During the years that followed, the little girl Celia and her older sister had to care for the family and take turns in going to school, where Celia spelled down the classes and flitted to the head. There was but scant chance for attendance at a neighboring academy, as the mother remained an invalid all through Celia’s maidenhood. Meanwhile, the mind was eager, grasping at every opportunity, and absorbing everything within reach.

In young womanhood, after the great slavery agitation and after Lincoln’s election, came the war with its crushing sorrows. Three brothers and a young husband responded to the call. One brother died in the Louisburg hospital, one was brought back from Camp Chase with a life time disability, and the madcap younger brother survived four years of battle, but carried a bullet through life. The husband survived the war, but only a few years.

After the war, again the father led westward that his sons and sons-in-laws might find wider opportunity in the great West. Wisconsin had been carved out of the Northwest Territory and was offering untold wealth and opportunity to those who would go to find.
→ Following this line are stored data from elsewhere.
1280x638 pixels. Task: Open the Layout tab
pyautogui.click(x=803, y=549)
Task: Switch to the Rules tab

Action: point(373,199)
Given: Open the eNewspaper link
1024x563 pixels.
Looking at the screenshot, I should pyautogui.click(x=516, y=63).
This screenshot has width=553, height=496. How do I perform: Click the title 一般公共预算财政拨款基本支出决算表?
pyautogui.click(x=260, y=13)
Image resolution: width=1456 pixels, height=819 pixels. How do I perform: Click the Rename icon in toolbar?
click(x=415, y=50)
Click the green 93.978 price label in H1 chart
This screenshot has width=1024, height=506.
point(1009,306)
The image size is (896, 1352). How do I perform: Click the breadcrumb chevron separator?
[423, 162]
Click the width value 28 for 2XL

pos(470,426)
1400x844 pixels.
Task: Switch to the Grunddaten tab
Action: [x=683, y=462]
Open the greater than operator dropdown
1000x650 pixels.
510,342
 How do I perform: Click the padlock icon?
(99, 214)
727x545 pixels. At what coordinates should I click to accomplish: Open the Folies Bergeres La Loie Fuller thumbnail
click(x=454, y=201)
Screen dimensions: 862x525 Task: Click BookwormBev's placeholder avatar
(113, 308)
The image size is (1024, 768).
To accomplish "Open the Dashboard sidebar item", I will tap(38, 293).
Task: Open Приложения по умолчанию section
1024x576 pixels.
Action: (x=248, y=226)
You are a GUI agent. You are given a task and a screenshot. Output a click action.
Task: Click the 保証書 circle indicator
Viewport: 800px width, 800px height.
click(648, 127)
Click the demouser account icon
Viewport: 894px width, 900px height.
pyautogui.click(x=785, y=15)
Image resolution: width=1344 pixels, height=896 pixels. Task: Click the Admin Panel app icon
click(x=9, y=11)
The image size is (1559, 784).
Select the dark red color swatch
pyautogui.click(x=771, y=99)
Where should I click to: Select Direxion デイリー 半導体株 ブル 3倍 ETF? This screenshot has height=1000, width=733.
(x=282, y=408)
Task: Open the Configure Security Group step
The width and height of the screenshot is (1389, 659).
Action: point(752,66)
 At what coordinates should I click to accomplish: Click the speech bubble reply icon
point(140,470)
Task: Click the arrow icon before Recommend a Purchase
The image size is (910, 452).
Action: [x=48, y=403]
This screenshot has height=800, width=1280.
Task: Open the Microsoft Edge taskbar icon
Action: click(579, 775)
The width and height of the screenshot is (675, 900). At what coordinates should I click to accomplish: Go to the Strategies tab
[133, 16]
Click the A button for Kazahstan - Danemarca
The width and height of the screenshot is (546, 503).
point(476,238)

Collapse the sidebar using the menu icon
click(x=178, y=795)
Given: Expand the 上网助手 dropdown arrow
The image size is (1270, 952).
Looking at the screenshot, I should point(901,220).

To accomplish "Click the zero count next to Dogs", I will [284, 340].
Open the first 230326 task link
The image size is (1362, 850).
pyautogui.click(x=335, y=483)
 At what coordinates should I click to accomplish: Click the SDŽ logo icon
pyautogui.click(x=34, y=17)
This time the covered wagon was not invoked. They were able to come by steamer on the Great Lakes, and by rail to Sparta, from where they took an ox team to Clark County. There the father bought land at the foot of a beautiful bluff with a tiny stream below and again a new life was started.

Left a widow and two young children, in 1870 Celia Norris married Orlando Tripp, and began another new life immediately identified with the life of Clark County, Wisconsin, and later with Florida.

There was ever a reaching out of the unknown, and finally, several years after Mr. Tripp’s passing, her star of empire led her to follow her daughter to the far west to live by the Western ocean. Her life here is too well known to need mention.

The land bought by her father at the foot of the bluff in Wisconsin became a rich farm, but when the railroad was built through, part of the land was sold as a town site and became the village of Humbird. There, west of the village, nestling at the foot of a bluff in one of Wisconsin’s beauty spots, is the little cemetery, Mother will join her father and mother, her husband and three children, while a baby boy sleeps in Ohio, and a daughter in Iowa.